Demonstrations have changed with the advent of text messages and social networking and law enforcement has changed to match it, a New York Criminal Lawyer reports. FBI agents raided a house in Jackson Heights, Queens, and searched it for 16 hours. New York Criminal Lawyers believe the reason for the search was suspicion that the man who lived there had helped to coordinate protesters at the Group of 20 summit in Pittsburgh.
The owner of the house, a 41-year-old social worker who was also a self-described anarchist, had already been arrested in Pittsburgh and charged with hindering apprehension or prosecution, criminal use of a communication facility and possession of instruments of crime. Pennsylvania State Police told a Bronx Criminal Lawyer that the social worker was found in a hotel room with computers and police scanners. He was using social networking sites to tell protesters where the police would be. The social worker has denied he did anything wrong.

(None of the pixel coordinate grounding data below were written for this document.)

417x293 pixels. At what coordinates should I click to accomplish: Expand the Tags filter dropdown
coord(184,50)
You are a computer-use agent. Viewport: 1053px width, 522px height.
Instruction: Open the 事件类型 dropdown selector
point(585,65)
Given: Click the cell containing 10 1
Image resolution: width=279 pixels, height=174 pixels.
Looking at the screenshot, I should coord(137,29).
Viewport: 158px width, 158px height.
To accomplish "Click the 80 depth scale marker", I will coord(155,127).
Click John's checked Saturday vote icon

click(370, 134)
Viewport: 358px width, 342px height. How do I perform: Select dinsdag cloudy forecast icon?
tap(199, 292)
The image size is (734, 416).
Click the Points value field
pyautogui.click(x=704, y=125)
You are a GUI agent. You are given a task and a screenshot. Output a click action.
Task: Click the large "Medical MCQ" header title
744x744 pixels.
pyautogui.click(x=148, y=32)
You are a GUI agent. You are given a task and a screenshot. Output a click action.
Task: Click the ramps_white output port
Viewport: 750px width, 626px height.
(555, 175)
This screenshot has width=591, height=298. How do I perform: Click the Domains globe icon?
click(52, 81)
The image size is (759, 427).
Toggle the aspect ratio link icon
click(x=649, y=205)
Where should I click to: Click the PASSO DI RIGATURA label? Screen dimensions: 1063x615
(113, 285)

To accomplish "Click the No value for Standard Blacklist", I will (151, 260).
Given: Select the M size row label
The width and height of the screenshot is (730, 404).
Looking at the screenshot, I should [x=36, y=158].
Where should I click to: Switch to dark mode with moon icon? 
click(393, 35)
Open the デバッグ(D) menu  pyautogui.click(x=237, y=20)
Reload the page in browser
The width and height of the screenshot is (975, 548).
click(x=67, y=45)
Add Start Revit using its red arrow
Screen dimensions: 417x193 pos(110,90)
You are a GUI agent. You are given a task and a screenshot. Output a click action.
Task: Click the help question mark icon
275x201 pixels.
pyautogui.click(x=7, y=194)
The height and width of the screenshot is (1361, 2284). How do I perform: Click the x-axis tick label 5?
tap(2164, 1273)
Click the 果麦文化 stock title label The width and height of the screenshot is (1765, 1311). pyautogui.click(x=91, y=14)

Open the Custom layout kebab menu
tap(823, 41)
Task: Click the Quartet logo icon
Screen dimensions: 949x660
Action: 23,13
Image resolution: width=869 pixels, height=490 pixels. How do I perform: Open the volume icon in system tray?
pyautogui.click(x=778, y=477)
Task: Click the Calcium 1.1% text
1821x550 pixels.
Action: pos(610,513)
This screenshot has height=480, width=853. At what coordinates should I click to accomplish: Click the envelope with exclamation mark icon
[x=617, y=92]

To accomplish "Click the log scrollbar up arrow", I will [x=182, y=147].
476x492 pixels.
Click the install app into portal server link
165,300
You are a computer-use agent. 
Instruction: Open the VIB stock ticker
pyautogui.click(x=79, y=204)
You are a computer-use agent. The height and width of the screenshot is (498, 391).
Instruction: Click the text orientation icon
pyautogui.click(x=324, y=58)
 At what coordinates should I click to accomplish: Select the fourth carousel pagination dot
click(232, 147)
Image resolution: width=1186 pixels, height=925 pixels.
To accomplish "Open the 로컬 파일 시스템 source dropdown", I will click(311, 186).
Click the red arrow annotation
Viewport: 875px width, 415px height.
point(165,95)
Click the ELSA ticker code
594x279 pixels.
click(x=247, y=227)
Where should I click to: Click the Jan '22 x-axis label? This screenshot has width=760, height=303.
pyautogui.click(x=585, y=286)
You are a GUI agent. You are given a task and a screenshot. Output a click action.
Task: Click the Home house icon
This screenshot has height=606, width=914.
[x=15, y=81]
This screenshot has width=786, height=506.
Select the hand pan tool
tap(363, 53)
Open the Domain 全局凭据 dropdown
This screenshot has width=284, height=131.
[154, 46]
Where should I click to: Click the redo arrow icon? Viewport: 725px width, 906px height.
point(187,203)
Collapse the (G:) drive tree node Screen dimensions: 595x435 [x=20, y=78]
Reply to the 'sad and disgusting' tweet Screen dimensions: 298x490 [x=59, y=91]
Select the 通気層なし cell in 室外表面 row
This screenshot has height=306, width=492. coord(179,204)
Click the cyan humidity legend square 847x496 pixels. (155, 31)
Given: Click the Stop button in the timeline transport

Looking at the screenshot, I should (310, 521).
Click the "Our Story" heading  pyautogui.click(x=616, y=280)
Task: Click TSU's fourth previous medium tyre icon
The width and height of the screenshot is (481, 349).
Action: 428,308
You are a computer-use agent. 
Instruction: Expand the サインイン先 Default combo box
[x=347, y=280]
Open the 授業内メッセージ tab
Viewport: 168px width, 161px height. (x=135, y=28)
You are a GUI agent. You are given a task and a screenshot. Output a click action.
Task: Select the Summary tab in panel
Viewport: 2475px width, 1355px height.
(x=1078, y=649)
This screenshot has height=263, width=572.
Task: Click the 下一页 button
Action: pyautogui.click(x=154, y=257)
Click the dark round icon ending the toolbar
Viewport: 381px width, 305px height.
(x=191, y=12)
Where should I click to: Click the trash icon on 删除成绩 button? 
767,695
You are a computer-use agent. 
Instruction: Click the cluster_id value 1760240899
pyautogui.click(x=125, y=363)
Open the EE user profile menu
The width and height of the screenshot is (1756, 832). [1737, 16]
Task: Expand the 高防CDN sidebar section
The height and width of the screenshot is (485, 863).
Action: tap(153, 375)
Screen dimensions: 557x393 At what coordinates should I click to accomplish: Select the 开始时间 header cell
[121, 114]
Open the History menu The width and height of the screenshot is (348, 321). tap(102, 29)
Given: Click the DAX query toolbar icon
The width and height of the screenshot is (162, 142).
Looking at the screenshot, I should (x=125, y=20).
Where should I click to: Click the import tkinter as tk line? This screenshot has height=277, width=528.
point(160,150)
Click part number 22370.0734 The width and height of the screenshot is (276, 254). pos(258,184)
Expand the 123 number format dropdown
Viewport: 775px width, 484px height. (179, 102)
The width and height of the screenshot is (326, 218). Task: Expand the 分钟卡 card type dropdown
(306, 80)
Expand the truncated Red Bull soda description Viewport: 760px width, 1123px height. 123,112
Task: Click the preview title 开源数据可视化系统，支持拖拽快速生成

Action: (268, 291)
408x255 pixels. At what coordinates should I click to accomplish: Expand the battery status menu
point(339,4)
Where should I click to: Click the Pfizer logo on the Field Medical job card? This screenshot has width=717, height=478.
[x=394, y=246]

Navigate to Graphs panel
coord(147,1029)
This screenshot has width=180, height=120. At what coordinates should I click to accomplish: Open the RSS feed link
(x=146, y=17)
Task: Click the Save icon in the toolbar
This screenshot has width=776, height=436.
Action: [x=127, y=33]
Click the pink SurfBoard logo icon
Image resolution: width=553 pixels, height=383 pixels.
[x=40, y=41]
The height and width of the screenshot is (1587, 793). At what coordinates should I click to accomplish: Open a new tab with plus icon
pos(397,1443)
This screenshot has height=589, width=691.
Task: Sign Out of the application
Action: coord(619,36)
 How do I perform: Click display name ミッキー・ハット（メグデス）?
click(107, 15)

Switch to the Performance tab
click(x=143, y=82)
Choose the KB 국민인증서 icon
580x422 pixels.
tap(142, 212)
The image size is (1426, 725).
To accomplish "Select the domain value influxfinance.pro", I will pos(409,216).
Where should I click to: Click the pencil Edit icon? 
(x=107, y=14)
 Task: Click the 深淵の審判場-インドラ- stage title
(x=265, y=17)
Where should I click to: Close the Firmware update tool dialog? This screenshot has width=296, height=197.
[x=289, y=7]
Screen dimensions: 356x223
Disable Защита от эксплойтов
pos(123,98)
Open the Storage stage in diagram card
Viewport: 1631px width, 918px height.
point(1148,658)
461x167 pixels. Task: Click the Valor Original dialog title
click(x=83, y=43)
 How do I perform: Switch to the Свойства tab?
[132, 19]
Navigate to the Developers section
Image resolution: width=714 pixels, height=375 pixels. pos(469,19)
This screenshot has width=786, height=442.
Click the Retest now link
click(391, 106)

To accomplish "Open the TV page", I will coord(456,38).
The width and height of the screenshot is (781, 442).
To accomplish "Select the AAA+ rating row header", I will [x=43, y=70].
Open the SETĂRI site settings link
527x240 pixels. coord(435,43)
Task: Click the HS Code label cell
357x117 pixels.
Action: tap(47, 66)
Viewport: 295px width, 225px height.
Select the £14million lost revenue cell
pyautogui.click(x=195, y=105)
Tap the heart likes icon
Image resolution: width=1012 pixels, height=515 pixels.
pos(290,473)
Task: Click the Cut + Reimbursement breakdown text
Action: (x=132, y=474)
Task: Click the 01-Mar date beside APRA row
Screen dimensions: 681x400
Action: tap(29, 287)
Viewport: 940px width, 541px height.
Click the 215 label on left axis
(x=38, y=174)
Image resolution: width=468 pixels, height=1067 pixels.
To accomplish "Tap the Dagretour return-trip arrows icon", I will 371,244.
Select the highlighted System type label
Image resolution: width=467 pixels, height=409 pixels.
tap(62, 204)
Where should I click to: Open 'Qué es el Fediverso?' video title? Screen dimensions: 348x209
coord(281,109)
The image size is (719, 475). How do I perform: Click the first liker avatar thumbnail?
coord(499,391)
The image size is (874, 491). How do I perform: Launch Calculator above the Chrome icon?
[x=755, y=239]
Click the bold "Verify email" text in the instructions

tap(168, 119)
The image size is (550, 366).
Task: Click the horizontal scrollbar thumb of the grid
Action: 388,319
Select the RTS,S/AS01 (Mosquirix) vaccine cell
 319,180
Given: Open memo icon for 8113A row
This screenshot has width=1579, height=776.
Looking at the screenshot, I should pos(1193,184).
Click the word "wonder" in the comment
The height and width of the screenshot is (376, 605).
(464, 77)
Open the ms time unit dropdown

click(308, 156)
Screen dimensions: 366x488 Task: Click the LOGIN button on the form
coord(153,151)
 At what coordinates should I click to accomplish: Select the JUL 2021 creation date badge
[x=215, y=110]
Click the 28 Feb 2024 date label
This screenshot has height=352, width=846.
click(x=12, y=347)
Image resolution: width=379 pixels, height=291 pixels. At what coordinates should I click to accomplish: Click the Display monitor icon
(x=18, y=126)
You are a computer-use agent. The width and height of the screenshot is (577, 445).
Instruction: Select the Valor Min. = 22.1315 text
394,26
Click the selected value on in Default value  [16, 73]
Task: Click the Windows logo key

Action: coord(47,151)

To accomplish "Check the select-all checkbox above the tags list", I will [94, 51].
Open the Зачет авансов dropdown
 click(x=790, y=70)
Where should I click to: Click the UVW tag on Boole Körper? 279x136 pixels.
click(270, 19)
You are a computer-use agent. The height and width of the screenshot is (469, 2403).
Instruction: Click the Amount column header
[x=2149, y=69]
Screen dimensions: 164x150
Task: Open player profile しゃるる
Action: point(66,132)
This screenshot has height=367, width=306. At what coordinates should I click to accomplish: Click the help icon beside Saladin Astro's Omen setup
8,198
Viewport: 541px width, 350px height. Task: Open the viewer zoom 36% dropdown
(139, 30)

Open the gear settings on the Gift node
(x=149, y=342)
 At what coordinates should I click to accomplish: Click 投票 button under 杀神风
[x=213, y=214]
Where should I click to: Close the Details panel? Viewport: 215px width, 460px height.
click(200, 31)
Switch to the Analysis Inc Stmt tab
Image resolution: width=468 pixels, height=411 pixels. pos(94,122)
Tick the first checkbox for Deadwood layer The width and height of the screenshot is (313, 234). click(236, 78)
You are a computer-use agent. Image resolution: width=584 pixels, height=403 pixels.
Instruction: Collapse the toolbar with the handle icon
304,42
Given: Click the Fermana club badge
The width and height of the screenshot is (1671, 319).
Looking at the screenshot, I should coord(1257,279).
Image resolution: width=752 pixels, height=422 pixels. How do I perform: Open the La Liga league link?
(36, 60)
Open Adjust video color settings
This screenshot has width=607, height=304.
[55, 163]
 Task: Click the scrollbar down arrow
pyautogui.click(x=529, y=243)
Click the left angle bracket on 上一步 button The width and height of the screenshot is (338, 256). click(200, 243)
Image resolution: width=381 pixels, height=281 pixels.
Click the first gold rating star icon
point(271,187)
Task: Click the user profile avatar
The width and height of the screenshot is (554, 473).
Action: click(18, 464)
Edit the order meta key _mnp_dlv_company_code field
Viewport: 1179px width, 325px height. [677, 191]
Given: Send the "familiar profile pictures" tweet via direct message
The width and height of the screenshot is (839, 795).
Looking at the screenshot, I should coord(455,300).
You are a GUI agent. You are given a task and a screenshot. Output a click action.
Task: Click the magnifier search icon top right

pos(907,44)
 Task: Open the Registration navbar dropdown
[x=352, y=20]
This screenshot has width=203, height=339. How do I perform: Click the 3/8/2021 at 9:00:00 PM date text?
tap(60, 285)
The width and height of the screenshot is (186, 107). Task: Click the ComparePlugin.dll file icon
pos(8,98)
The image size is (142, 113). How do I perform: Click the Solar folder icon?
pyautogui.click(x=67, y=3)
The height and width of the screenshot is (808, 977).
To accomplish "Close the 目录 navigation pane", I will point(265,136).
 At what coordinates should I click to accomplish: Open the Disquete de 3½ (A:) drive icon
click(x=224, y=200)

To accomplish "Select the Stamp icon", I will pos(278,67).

The criminal complaint in Pennsylvania accuses him of “directing others, specifically protesters of the G-20 summit, in order to avoid apprehension after a lawful order to disperse.”
“He and a friend were part of a communications network among people protesting the G-20,” the social worker’s attorney told a New York Criminal Lawyer. “There’s absolutely nothing that he’s done that should subject him to any criminal liability.”
After the raid, no further charges have been filed against the social worker. Due to the actions of the social worker’s attorney, a judge ordered the authorities to stop examining the seized materials until further notice.